## INFORMATION SHOWN

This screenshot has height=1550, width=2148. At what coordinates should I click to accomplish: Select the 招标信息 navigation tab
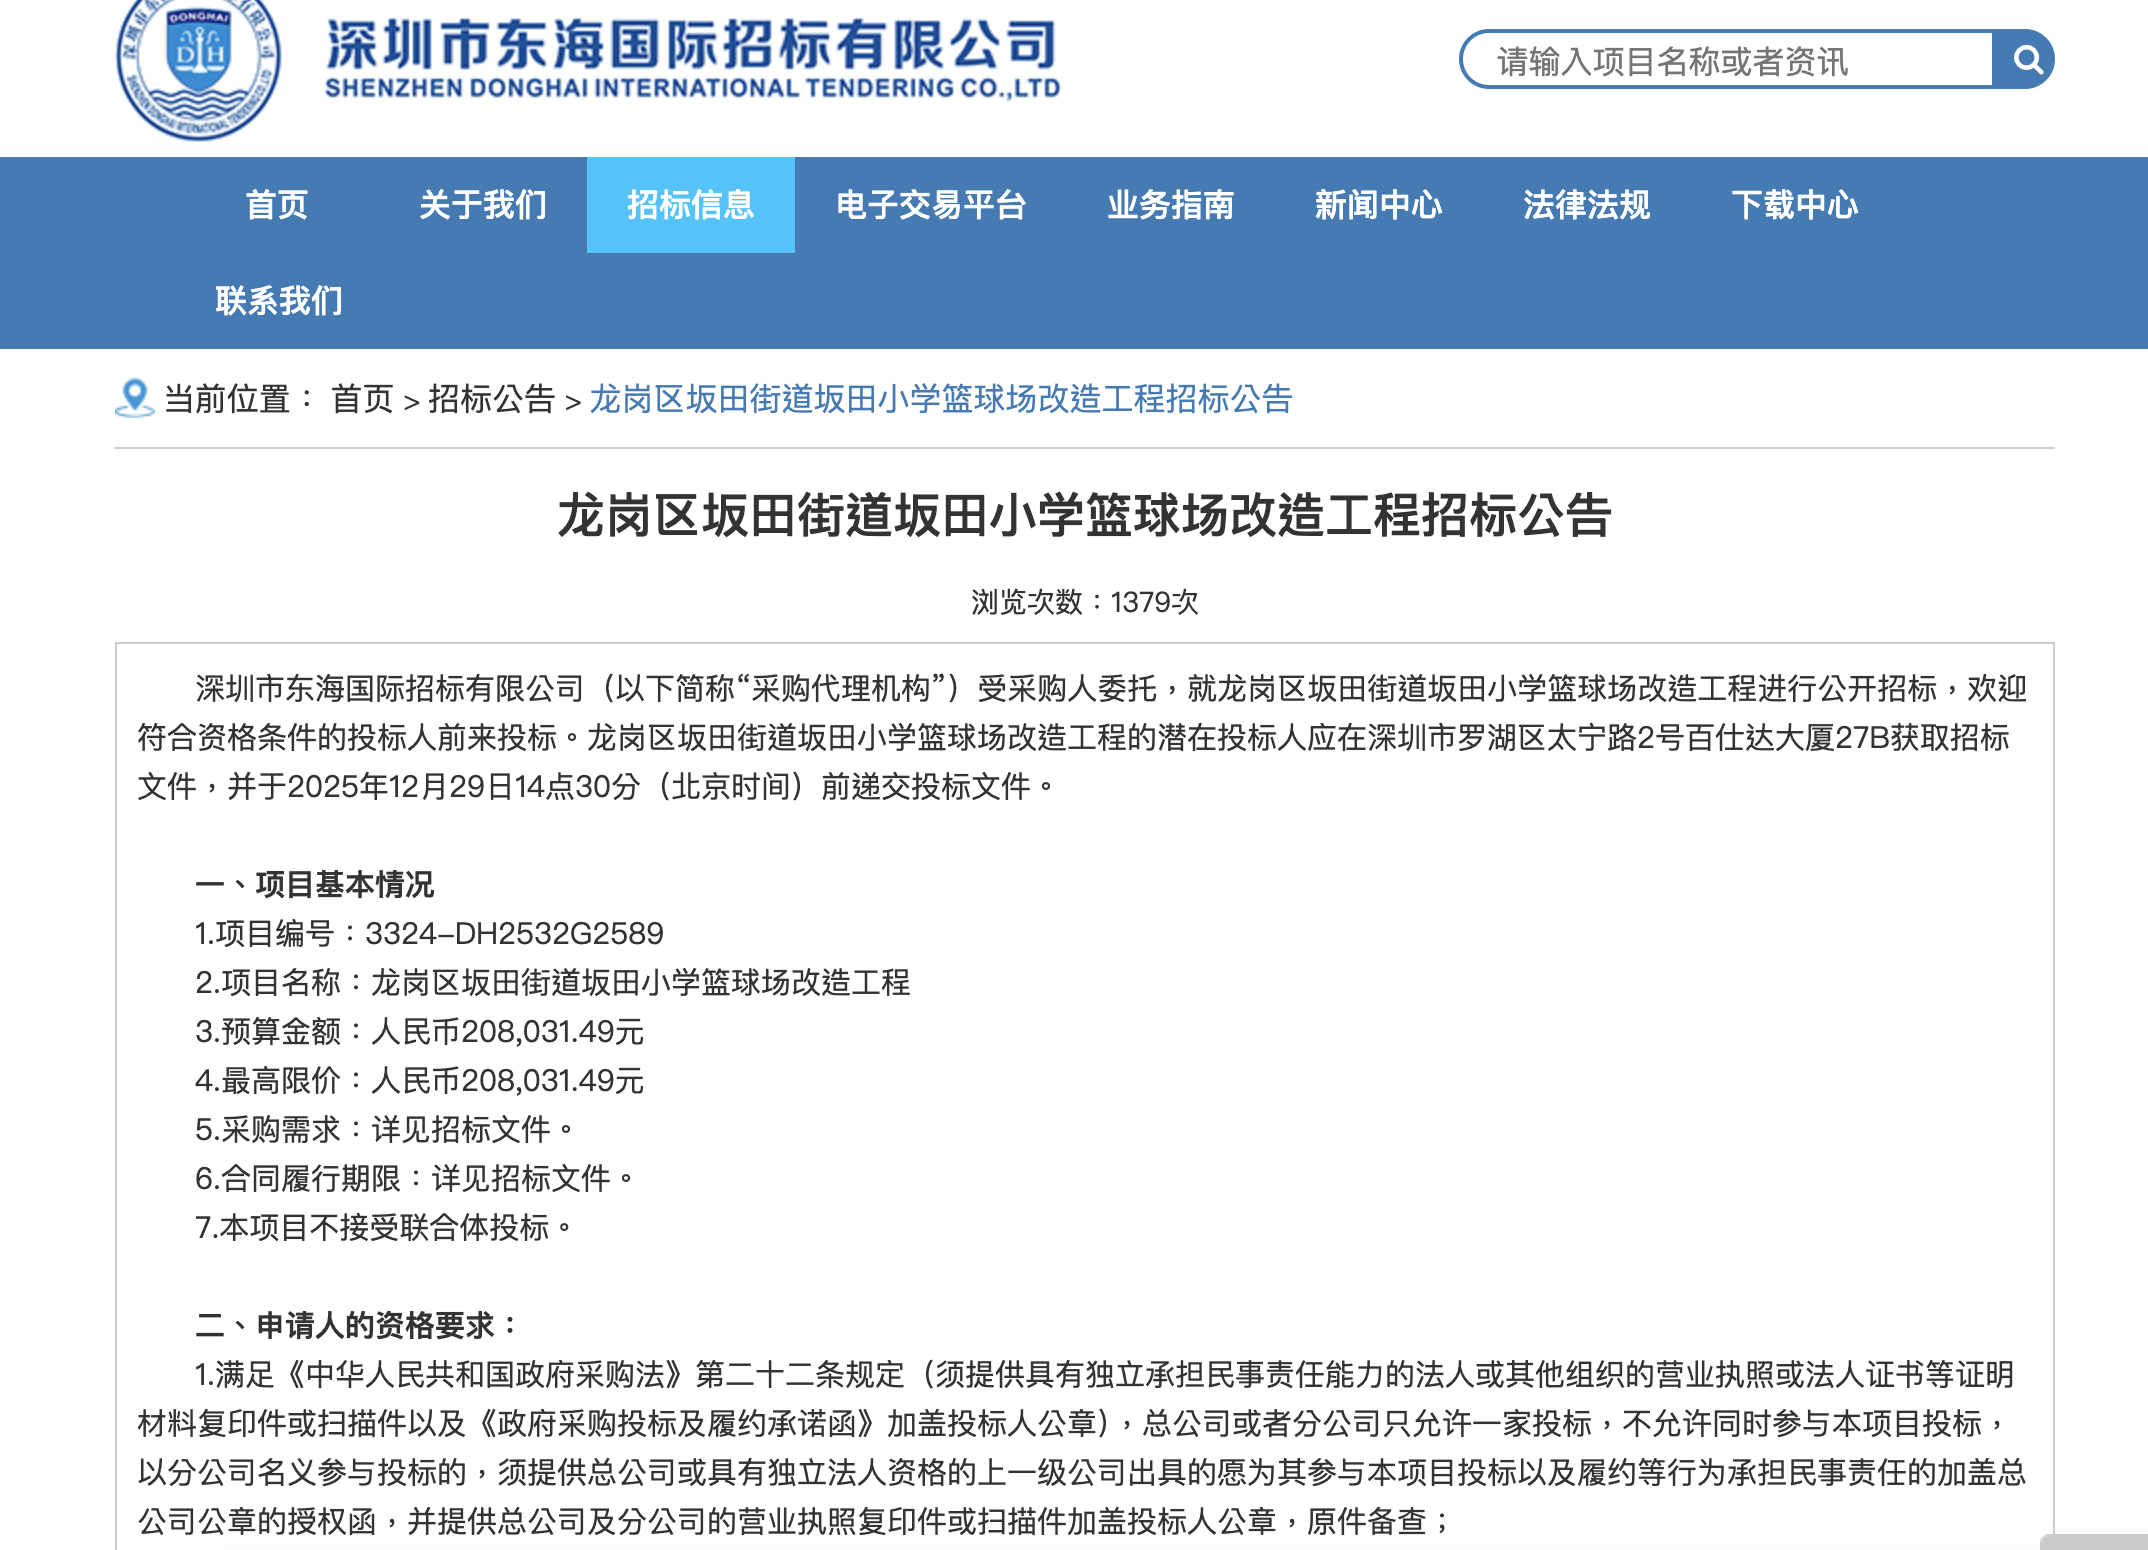[x=690, y=205]
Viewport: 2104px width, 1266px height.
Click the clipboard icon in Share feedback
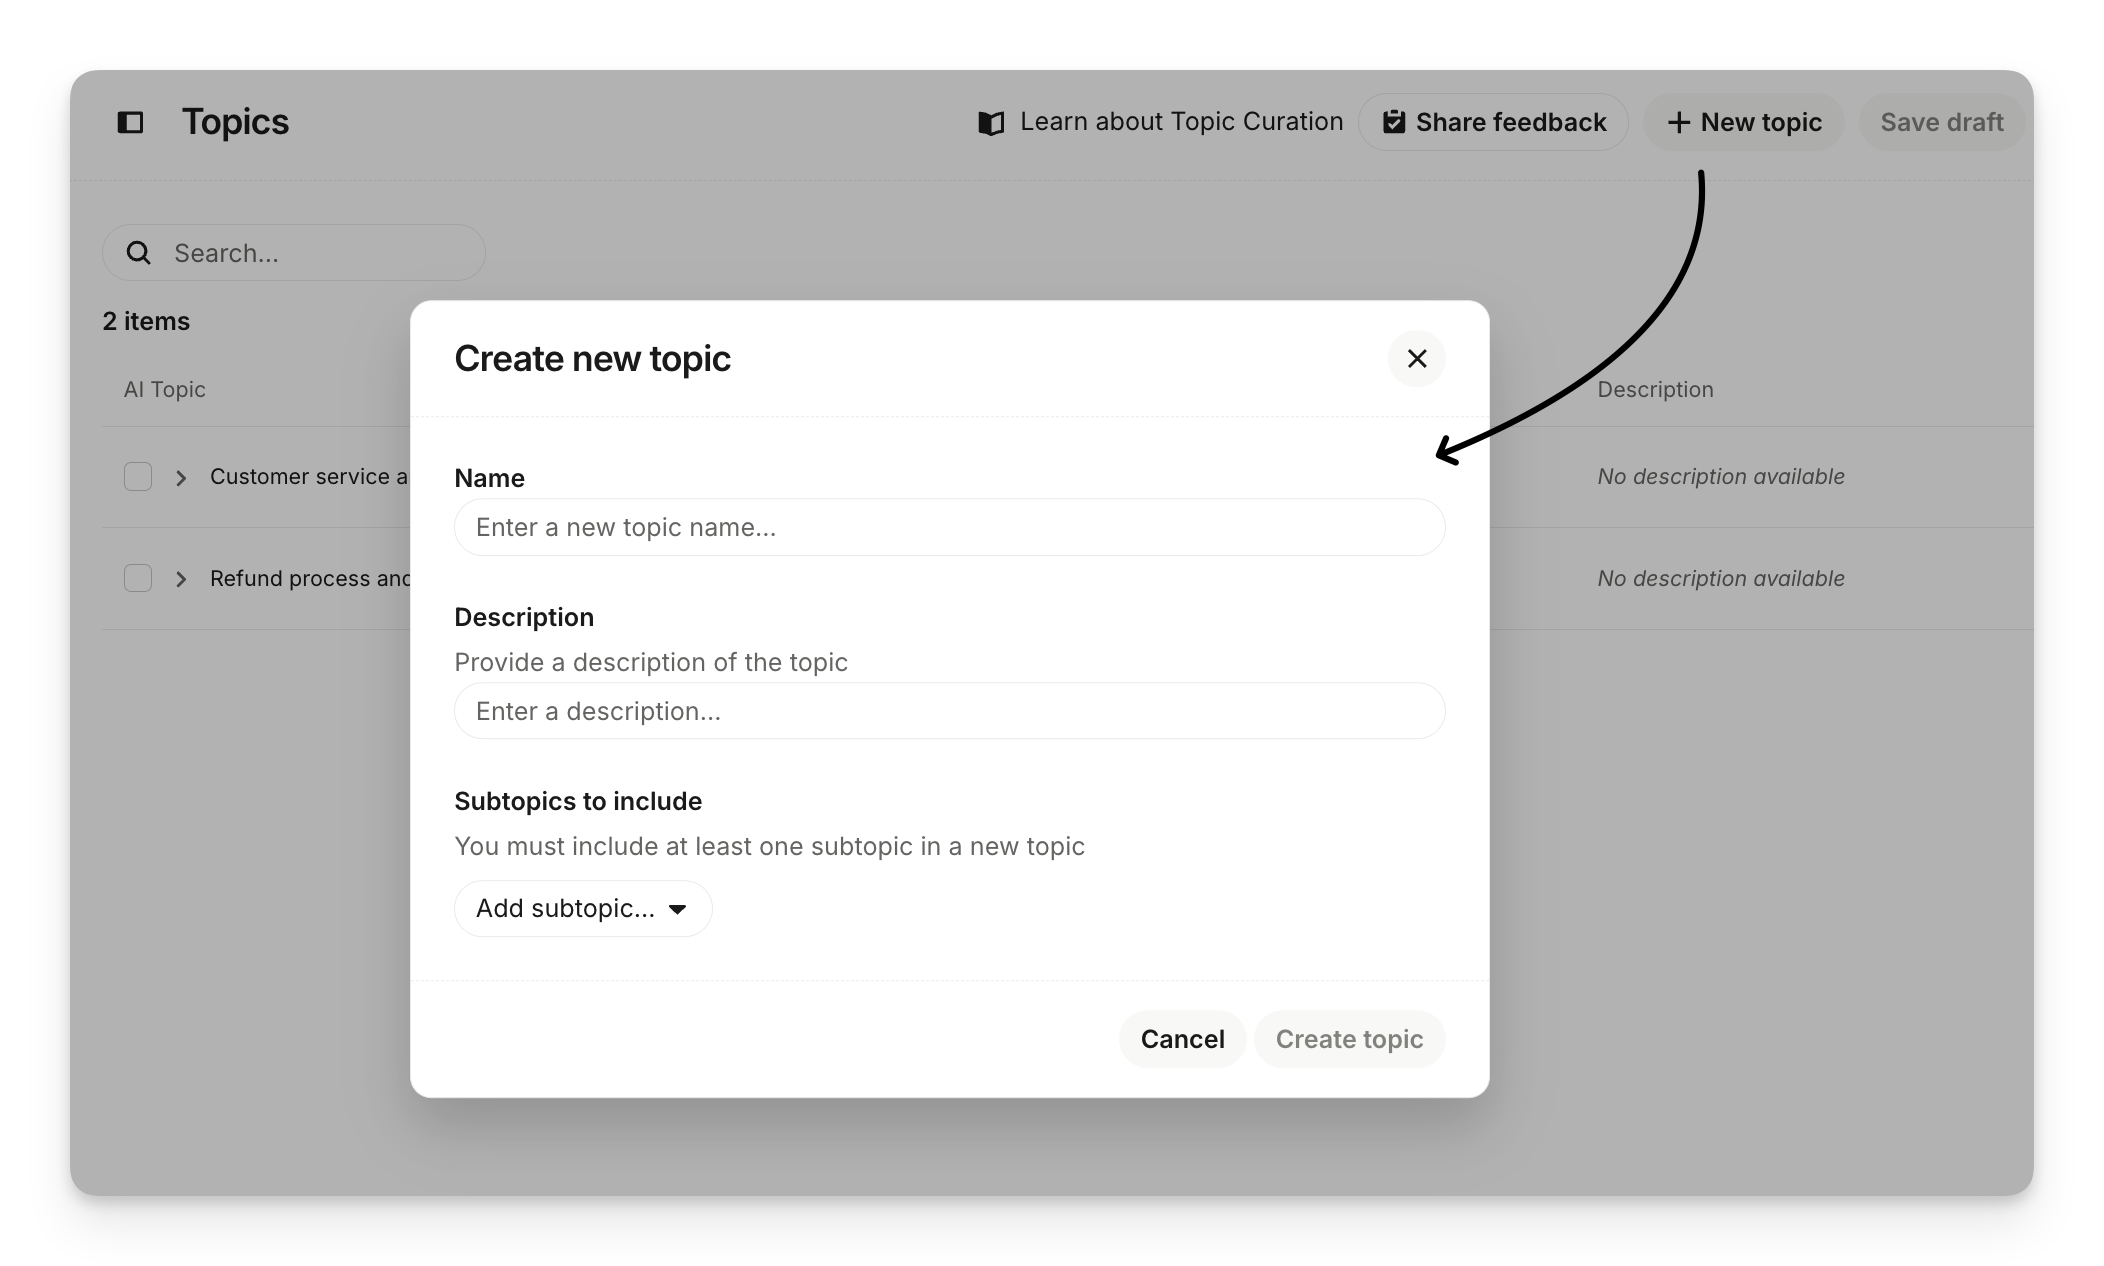(1394, 122)
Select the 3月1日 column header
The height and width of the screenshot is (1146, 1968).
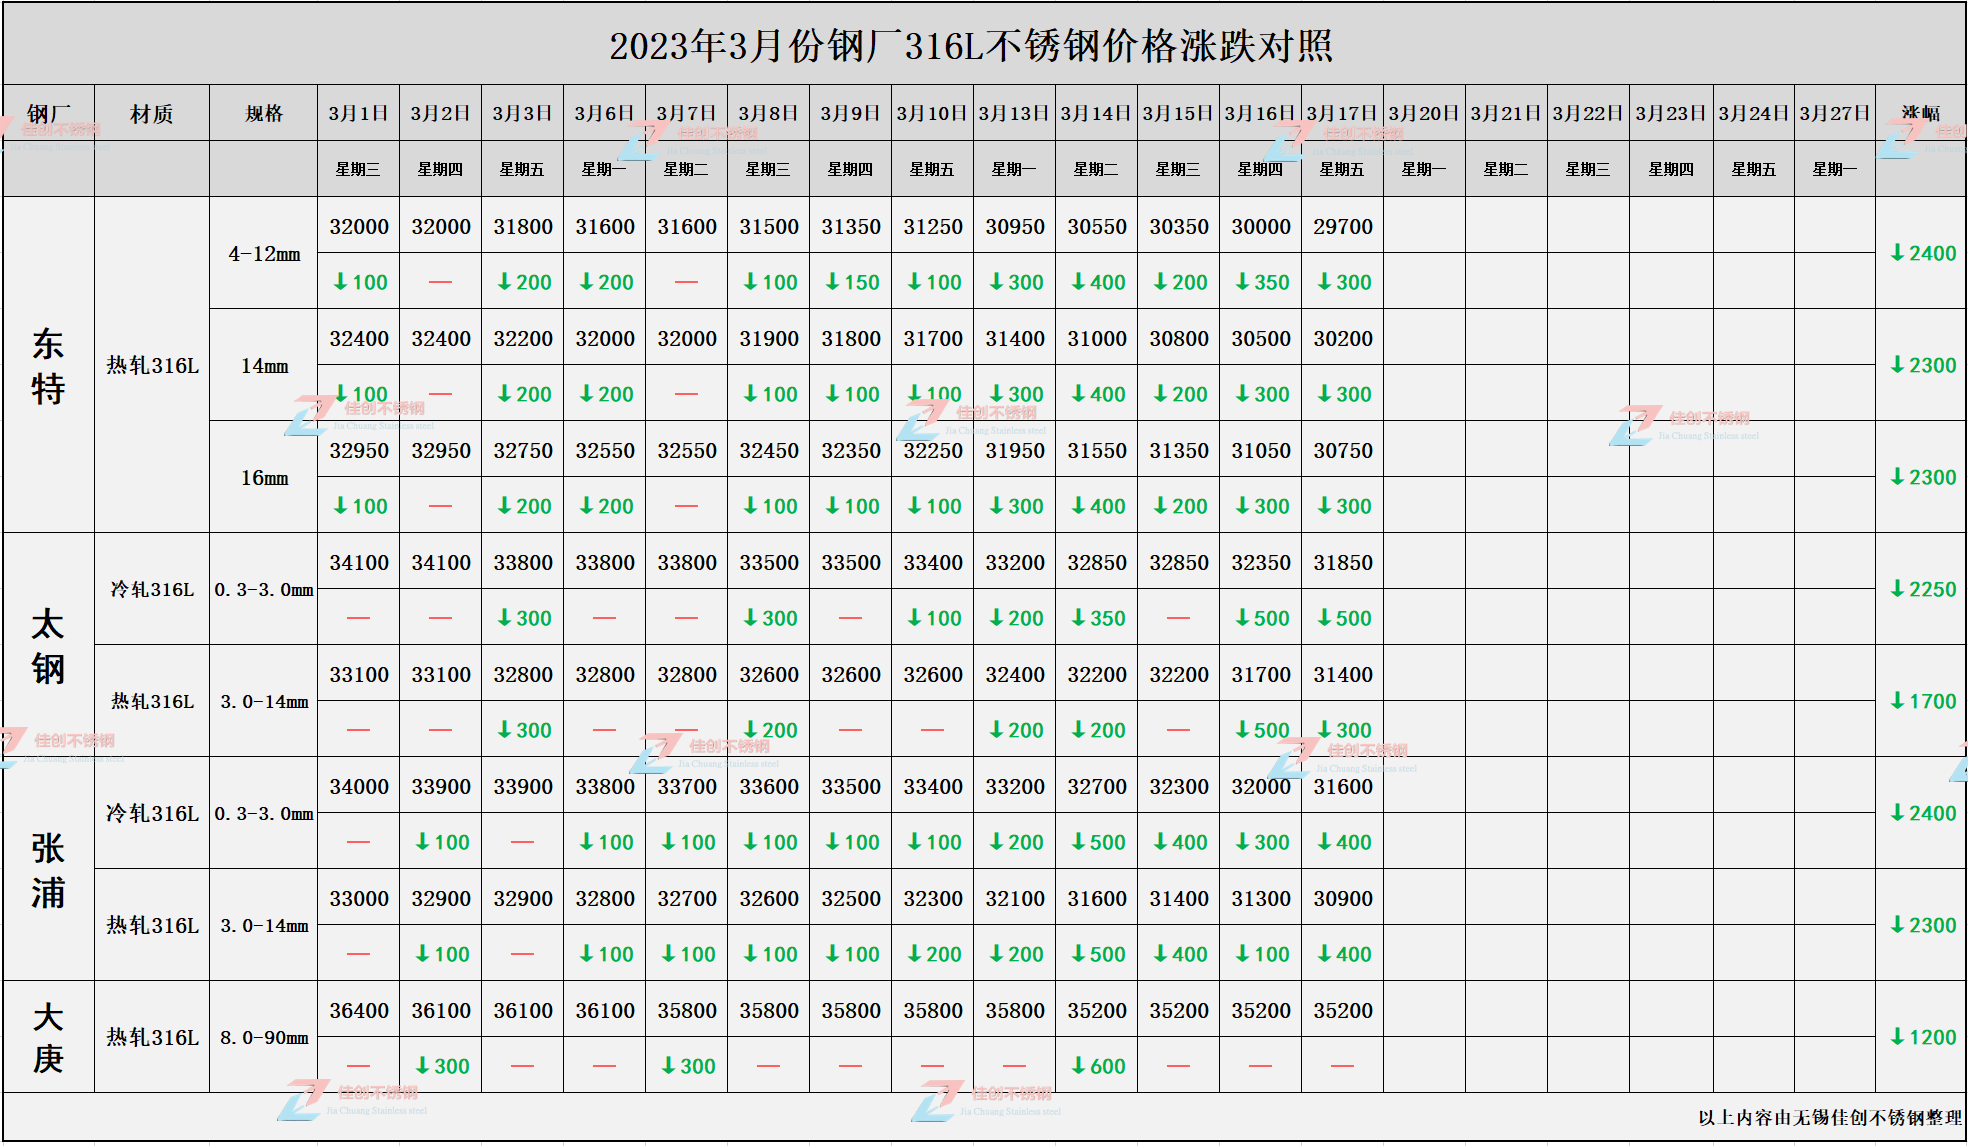pos(358,112)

## WORK TO COMPLETE
Except for the pictures, write the data out exactly.

## TASK RESPONSE
This screenshot has height=1550, width=2148. At what coordinates should I click to accomplish: Select the 招标信息 navigation tab
[x=690, y=205]
Viewport: 2104px width, 1266px height.
Click the clipboard icon in Share feedback
(1394, 122)
Select the 3月1日 column header
The height and width of the screenshot is (1146, 1968).
pos(358,112)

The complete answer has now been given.